*** Document extract Section Begins ***
As difficult as this is, refraining from such fussing is only the first and most basic cost of increasing our desire for positive change. Allowing the person some latitude, acting toward him with some magnanimity of spirit, simply allows two people to be in the same room. It does not by itself create love between them.
The next step is to become truly aware of what the good for the other person is. It is something more than correcting a myriad of irritating habits. We have to have sufficient awareness of the good ourselves to be able intelligently to wish for it for other people. We must act upon the good for ourselves, even when doing so is costly to us. We could, for instance, yell at someone to pick up his socks, but we are not very credible if we are surrounded by our own mess. We could try to convince him that he needs, for his own good, to spend more time with the children. But this plea is likely to be viewed with suspicion if we are working sixty-hour weeks ourselves.
In this way, we can finally be brought to a genuine act of love. For if we are willing to bear some costs in order to achieve the good ourselves, we might actually persuade another person that our desire for positive change is genuine. If we do not desire the good enough to bear some costs ourselves, the other person has reason to be suspicious of us and our motives.
*** Document extract Section Ends ***
*** Record set Section Begins ***
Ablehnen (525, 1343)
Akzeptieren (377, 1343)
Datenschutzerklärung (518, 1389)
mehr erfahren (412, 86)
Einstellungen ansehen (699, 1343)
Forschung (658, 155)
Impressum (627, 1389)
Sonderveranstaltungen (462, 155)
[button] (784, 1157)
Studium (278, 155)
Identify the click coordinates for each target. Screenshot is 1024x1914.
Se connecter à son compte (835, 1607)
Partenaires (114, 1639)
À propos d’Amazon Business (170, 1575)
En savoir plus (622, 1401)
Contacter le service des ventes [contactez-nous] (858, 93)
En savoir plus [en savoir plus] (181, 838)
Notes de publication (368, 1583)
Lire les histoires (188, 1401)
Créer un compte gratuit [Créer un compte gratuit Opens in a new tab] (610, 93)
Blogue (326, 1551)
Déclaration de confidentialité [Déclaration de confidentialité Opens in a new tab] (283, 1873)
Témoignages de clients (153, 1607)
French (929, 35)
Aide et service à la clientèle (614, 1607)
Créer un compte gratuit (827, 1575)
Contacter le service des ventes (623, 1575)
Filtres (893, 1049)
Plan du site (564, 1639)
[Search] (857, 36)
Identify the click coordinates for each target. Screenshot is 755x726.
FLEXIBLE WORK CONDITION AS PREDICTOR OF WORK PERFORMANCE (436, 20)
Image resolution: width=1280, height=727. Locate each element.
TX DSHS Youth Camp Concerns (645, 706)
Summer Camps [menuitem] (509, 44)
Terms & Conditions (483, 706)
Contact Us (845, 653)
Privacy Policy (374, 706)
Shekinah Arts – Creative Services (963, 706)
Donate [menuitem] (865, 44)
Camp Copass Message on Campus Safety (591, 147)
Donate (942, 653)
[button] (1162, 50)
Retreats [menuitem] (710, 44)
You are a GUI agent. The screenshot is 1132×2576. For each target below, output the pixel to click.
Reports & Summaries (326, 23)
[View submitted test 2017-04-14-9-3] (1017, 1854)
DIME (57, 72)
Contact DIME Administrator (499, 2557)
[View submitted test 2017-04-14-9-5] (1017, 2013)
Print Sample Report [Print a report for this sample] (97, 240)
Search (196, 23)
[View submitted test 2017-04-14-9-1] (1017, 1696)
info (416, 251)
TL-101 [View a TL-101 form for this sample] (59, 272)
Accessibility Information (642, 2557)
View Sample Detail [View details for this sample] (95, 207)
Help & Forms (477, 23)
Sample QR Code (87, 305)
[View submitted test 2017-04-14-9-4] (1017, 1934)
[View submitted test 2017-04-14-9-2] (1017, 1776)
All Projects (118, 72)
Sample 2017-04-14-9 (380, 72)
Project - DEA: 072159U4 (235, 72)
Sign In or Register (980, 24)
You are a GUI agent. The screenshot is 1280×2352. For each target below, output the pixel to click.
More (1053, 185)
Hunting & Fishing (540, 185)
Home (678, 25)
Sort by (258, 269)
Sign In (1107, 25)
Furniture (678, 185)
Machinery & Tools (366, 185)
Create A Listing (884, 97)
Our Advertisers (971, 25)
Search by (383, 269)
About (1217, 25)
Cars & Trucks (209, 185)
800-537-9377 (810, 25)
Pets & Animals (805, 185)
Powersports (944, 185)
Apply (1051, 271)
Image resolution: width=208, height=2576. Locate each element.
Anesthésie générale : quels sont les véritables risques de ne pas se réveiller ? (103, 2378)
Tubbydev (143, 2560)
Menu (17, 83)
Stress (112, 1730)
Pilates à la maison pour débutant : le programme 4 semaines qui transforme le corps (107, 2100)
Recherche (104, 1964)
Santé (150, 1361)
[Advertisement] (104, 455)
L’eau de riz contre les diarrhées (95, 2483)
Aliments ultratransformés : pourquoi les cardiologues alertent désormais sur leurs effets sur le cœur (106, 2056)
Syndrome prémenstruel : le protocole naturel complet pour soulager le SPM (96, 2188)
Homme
*** Record set Section Ends ***
* **Activity**:
Please transcribe everything in the passage on love and wishing the good for others, from "In this way, we" down to "and our motives.". The records come from a separate source.

* **Solution to this problem**:
In this way, we can finally be brought to a genuine act of love. For if we are willing to bear some costs in order to achieve the good ourselves, we might actually persuade another person that our desire for positive change is genuine. If we do not desire the good enough to bear some costs ourselves, the other person has reason to be suspicious of us and our motives.